> [Task directions]: Copy the data below exactly, everything from the line containing "The width and height of the screenshot is (379, 252)." down to the line containing "coord(322,154)", including both of those lines. Leave out the pictures.

> [Given records]:
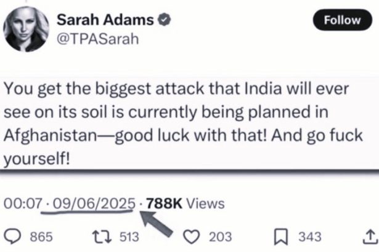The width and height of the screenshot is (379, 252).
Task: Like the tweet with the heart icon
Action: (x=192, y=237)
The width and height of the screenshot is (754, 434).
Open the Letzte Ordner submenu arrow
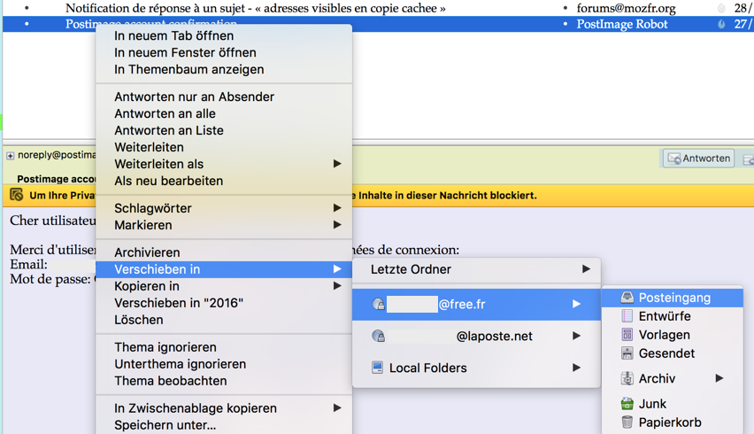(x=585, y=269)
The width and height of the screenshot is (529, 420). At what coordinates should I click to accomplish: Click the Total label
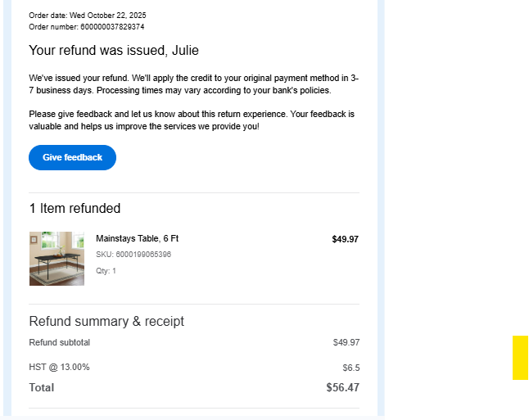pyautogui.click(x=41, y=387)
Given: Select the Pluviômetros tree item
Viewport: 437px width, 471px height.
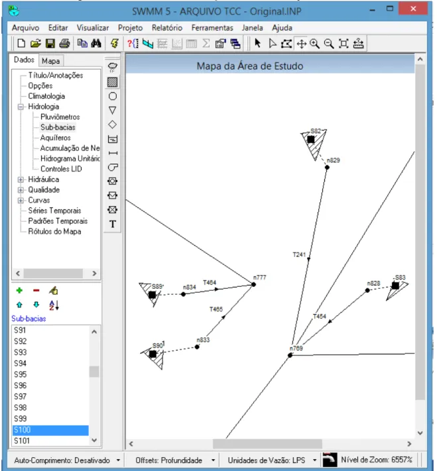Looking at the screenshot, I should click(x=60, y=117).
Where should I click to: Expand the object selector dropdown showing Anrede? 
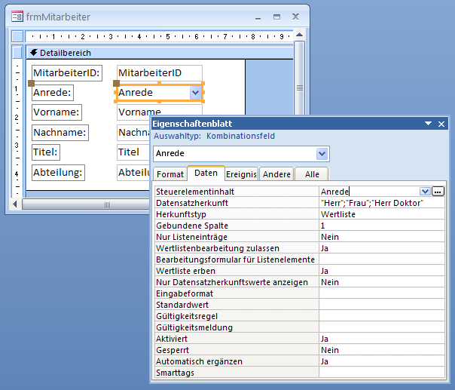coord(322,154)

...

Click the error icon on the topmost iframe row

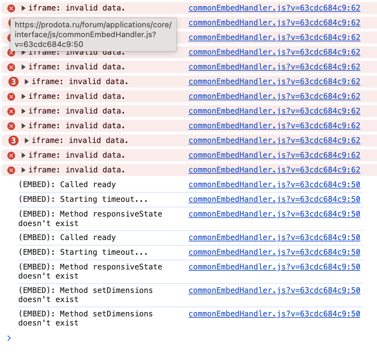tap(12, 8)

* * *

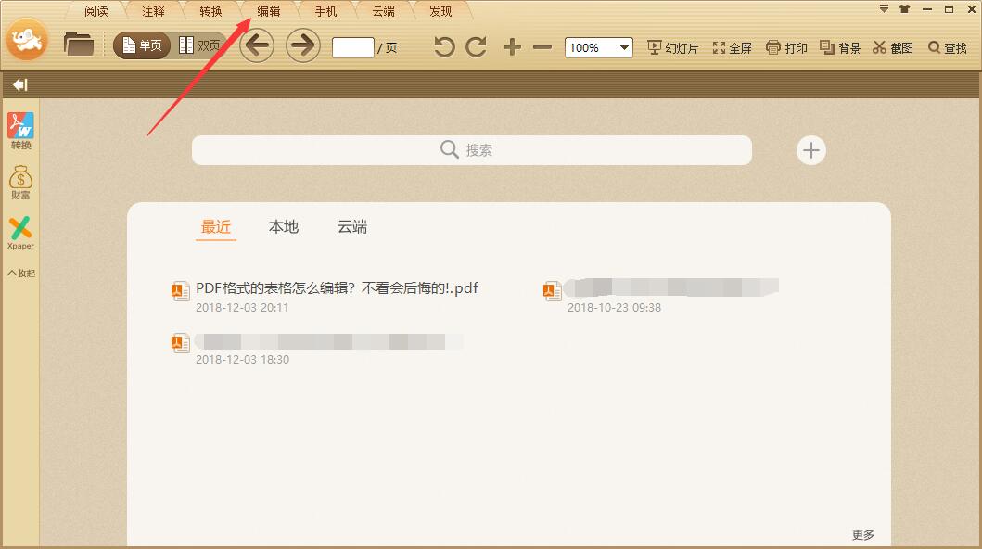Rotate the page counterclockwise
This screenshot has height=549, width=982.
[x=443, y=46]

> [Result of the exercise]:
The width and height of the screenshot is (379, 252).
Task: Like the tweet with the heart icon
Action: (x=192, y=237)
The width and height of the screenshot is (754, 434).
Open the Letzte Ordner submenu arrow
(x=585, y=269)
The width and height of the screenshot is (529, 420). At what coordinates should I click to accomplish: Click the Total label
pyautogui.click(x=41, y=387)
Given: Select the Pluviômetros tree item
Viewport: 437px width, 471px height.
Looking at the screenshot, I should click(x=60, y=117).
Where should I click to: Expand the object selector dropdown showing Anrede? 
coord(322,154)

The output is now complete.